年金分割の請求は、原則「離婚後2年以内」に

 知られているようで正しく知られていないのが、夫婦が離婚等したとき厚生年金の保険料納付記録を夫婦間で分割できる「年金分割」の手続きです。 

 制度には分割割合が合意できた場合の「合意分割・平成19.4~」と国民年金の第3号被保険者だった人の請求による「第3号分割・平成20.4~」があります。

 原則として離婚した翌日から2年以内の請求が必要です。つまり、離婚後2年を過ぎて年金改定請求はできません。

 以上は原則ですが、以下の特例も知っておきましょう。
夫婦が話し合いで按分割合を決められないときは、夫婦いずれかの求め(調停・審判など)により裁判所が按分割合を決めます。

 調停などの申し立てを2年以内にするのは同じですが、2年を超えて審判が確定したときは、審判が確定した時から1ヶ月以内に年金分割の請求が可能です。

 但し、調停の申し立てなどのとき、事前に「年金分割ための情報提供請求書」を年金事務所や街角の年金相談センターなどで受けておく必要があります。

 なお、年金分割の請求前に夫婦のいずれかが死亡した場合、死亡日から1ヶ月以内に年金分割の請求が可能です。但し、分割割合を明らかにできる書類が必要です。

 請求遅れで年金分割を受け取れない人も発生しているようです。環境の変化があったら、即、年金事務所などに相談に行ってください。





確定拠出年金   ~ライフプランありきの発想を!

 市場の運用環境がよくなったこともあり、公的年金の上乗せとして2013年にスタートした確定拠出年金(企業型)の加入者が増えているようです。

 今この時期、企業が確定拠出年金を導入する理由は、@市場が株高になったことA企業が負担する非課税の掛け金額が増えたことB将来の年金額は個人の運用次第、つまり企業に損失負担がないことなどでしょう。

 一方、個人が掛け金を拠出する個人型の加入者は、加入可能者の0.5%(平成26年3月末)とほとんど加入していません。なお、平成28年1月より共済年金加入者や第3号被保険者も加入できる予定です。

 共済年金が厚生年金に一元化で職域部分の廃止(平成27年10月)なども考慮したのでしょう。以前も書きましたが、素朴な疑問として、収入がない(少ない)ため会社員などに扶養されている第3号被保険者(以下第3号)が対象になる不思議です。
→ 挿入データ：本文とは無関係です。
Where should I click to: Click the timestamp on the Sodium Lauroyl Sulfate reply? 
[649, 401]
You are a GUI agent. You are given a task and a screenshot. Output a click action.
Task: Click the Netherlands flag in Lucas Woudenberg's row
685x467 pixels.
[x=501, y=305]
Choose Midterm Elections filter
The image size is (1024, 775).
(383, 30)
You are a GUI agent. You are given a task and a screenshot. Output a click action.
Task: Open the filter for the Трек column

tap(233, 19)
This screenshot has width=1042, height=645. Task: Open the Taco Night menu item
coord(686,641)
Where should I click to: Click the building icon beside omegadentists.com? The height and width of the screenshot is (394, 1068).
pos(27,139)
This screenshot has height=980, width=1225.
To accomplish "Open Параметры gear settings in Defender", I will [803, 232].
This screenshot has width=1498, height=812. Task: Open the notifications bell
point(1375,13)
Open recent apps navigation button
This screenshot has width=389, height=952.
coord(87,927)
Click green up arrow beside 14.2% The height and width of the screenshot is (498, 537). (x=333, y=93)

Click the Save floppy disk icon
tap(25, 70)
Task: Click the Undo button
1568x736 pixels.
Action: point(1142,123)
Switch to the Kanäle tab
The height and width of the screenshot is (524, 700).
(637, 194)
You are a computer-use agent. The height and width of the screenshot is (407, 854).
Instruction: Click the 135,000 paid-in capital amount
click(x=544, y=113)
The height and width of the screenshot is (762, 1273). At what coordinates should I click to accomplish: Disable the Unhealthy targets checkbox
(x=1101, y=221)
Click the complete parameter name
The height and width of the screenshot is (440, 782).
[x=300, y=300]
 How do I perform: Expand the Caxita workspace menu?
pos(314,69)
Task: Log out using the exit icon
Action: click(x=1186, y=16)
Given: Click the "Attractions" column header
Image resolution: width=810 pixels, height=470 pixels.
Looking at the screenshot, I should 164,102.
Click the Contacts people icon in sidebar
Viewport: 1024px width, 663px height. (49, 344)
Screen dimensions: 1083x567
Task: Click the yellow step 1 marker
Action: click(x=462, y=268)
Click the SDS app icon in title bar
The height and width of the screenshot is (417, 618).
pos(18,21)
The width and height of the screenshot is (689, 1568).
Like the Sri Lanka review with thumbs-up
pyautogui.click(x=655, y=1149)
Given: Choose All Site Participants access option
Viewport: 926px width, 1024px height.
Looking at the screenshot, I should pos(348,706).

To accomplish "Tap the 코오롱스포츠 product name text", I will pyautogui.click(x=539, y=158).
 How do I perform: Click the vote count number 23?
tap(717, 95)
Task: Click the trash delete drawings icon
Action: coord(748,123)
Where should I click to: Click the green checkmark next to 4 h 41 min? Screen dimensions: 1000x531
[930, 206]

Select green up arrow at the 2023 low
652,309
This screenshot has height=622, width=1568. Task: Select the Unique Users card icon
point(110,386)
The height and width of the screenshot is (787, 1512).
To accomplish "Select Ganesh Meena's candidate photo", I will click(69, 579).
 第3号は自身では国民年金の保険料を納付していませんが第3号期間は年金額に反映されます。かつ、掛け金額は所得控除(小規模企業共済等掛金控除)となり税上の優遇があります。

 国は個人型の加入者を増やし貯蓄から投資へ応援する姿勢です。ただ、個人的には、なぜ投資が必要なのか、生活感溢れるライフプランの大切さの浸透が大切だと感じます。何のために投資が必要かを理解すれば、人は自分で行動していくからです。

 特に、セミナー受講の機会が少ない個人型の加入者には、回り道でもじっくり優しく伝える場の提供も必要でしょう。専門家をもっと利用していただけると嬉しいです。